Golfinho com saco de plástico

A Jamaica anunciou que vai proibir os sacos descartáveis, as palhinhas de plástico e o esferovite a partir do dia 1 de janeiro de 2019, para reduzir o impacto que os resíduos plásticos estão a ter no ambiente.

“A Jamaica está literalmente inundada de vários tipos de plástico”, disse o ministro Daryl Vaz, explicando que o crescente problema da poluição nas Caraíbas acarreta efeitos negativos tanto para as pessoas como para os animais.
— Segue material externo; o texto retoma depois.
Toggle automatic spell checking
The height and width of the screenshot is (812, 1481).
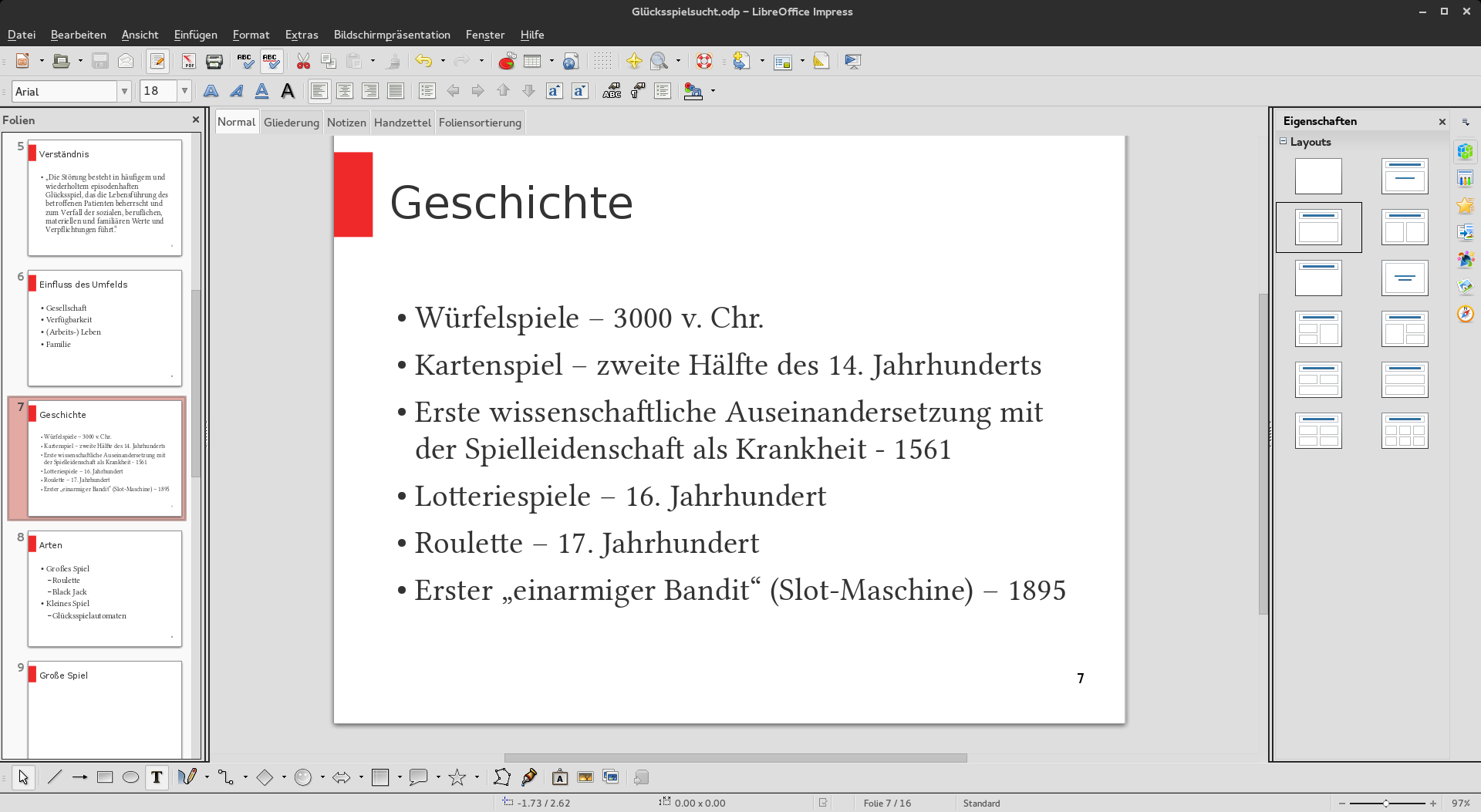271,62
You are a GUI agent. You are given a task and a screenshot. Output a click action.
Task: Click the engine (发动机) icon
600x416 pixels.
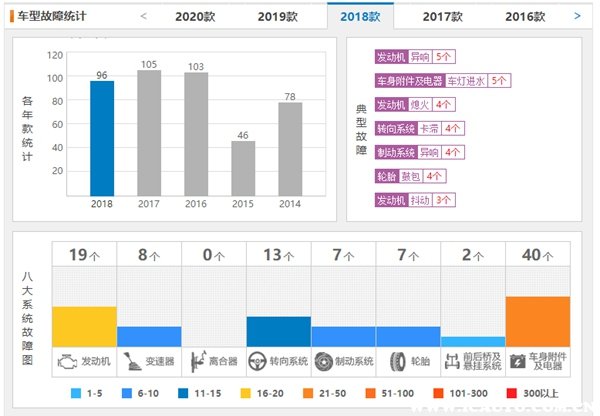(x=67, y=361)
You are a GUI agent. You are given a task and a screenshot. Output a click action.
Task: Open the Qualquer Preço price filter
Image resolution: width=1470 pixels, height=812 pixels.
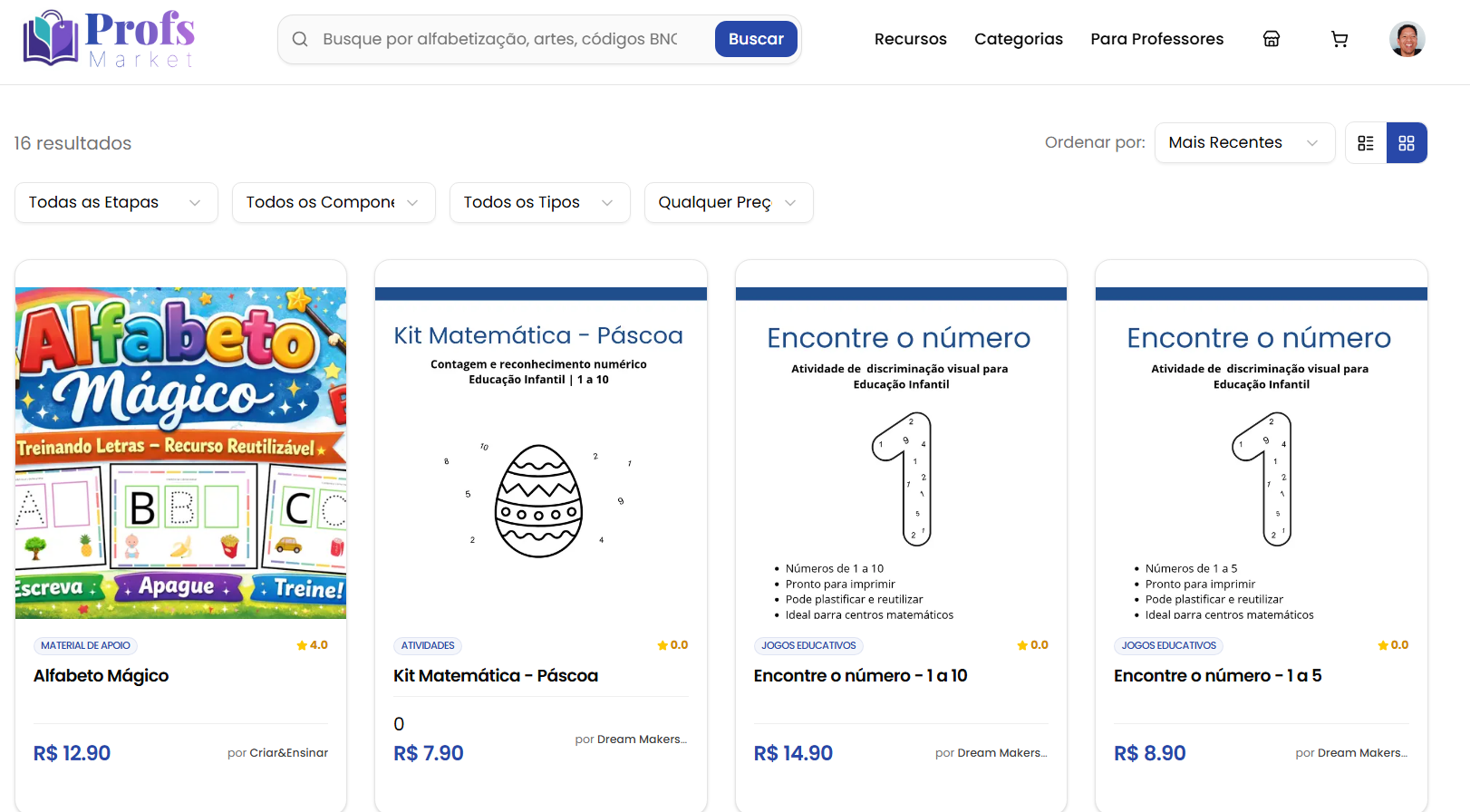coord(728,202)
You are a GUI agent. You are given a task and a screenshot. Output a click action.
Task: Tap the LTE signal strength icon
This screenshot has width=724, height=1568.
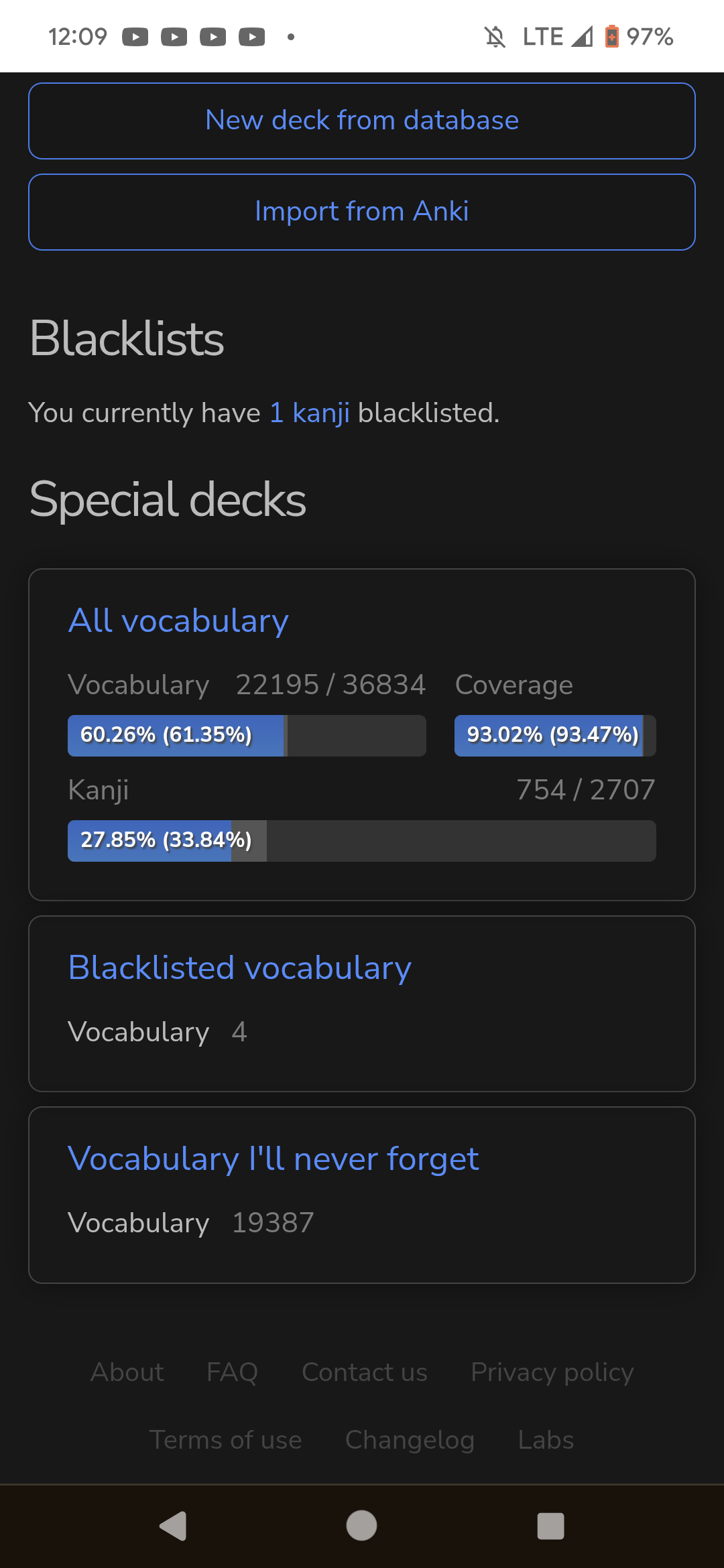(582, 37)
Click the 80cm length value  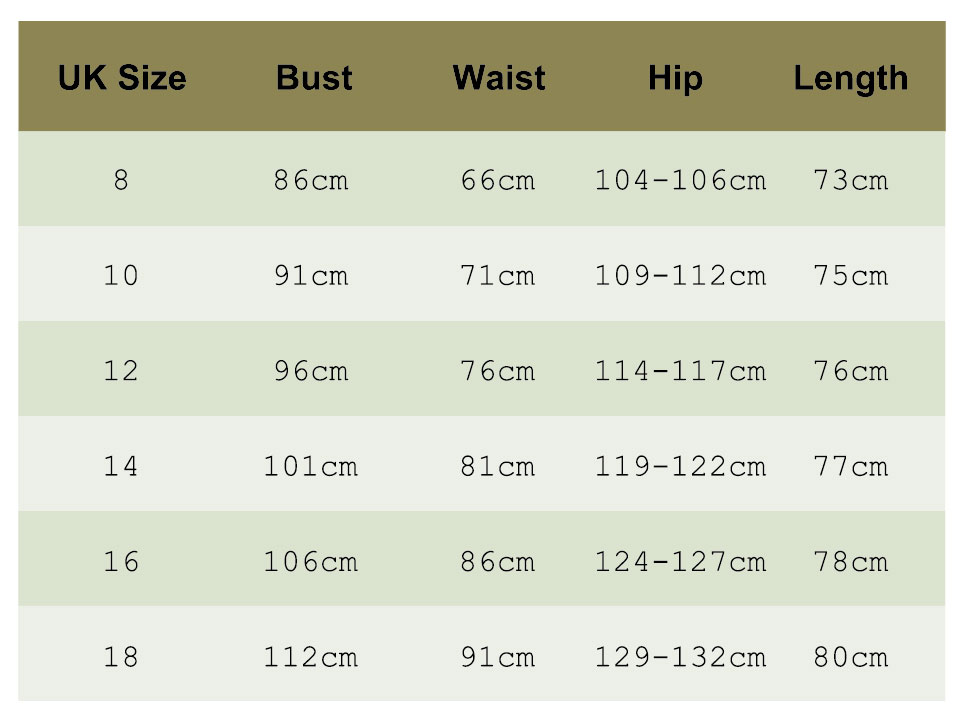coord(851,657)
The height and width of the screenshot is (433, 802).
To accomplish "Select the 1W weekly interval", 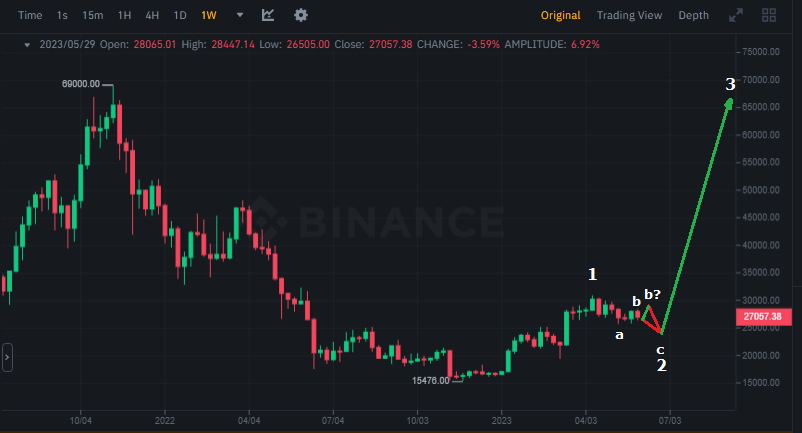I will coord(208,15).
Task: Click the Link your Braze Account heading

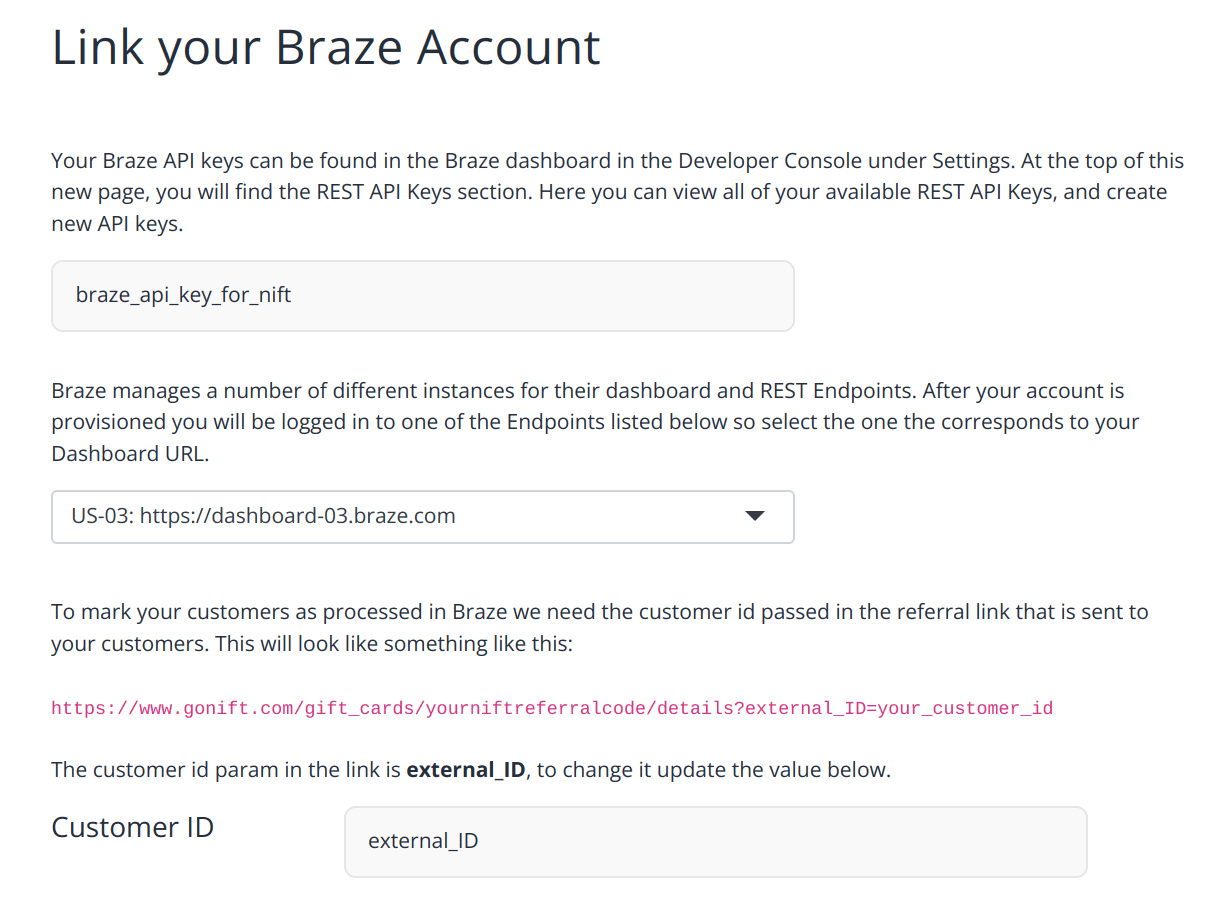Action: pyautogui.click(x=325, y=46)
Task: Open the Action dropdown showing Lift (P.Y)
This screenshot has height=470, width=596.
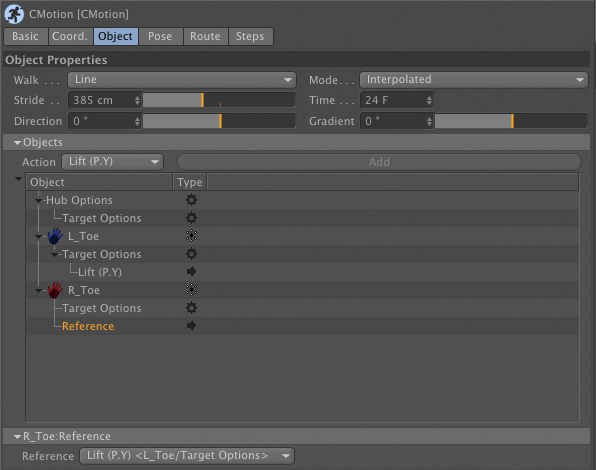Action: coord(113,162)
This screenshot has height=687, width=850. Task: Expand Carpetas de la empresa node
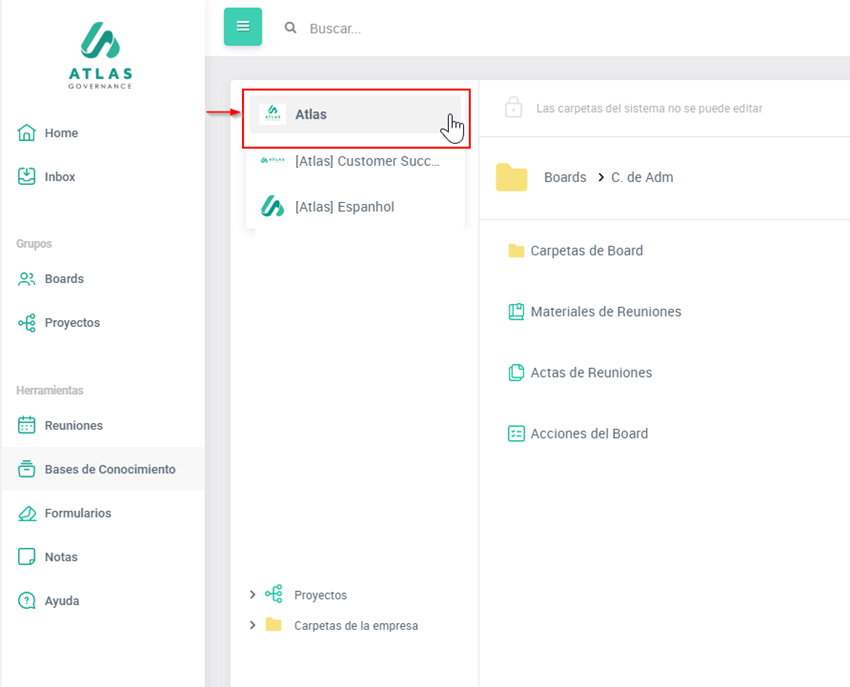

A partir de 2019, a importação, fabrico, distribuição e utilização de sacos de plástico com menos de 60x60cm estarão proibidos no país. “Os consumidores são encorajados a utilizar sacos reutilizáveis, particularmente os produzidos por empresas locais”, afirmou o ministro.

A proibição não abrangerá, contudo, os sacos de plástico “utilizados para respeitar as normas de saúde pública ou de segurança alimentar”, como os utilizados para embalar carnes cruas, farinha, arroz, açúcar e produtos de padaria.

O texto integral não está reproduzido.